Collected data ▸
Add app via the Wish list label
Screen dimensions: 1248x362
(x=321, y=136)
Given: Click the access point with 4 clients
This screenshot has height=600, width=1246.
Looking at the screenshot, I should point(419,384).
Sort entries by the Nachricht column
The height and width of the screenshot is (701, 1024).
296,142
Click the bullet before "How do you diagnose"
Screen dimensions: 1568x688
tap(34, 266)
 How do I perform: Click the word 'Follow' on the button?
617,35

==

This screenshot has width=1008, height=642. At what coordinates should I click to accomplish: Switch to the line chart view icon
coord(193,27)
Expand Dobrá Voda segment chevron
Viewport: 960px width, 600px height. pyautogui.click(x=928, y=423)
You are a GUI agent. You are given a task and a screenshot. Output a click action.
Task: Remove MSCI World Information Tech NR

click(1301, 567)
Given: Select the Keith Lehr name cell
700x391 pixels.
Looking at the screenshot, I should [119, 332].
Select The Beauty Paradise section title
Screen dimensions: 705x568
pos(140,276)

Problem ▸
Each line above that contains the string "Select" should be copied.

Response area ▸
Given: Select the Keith Lehr name cell
Select The Beauty Paradise section title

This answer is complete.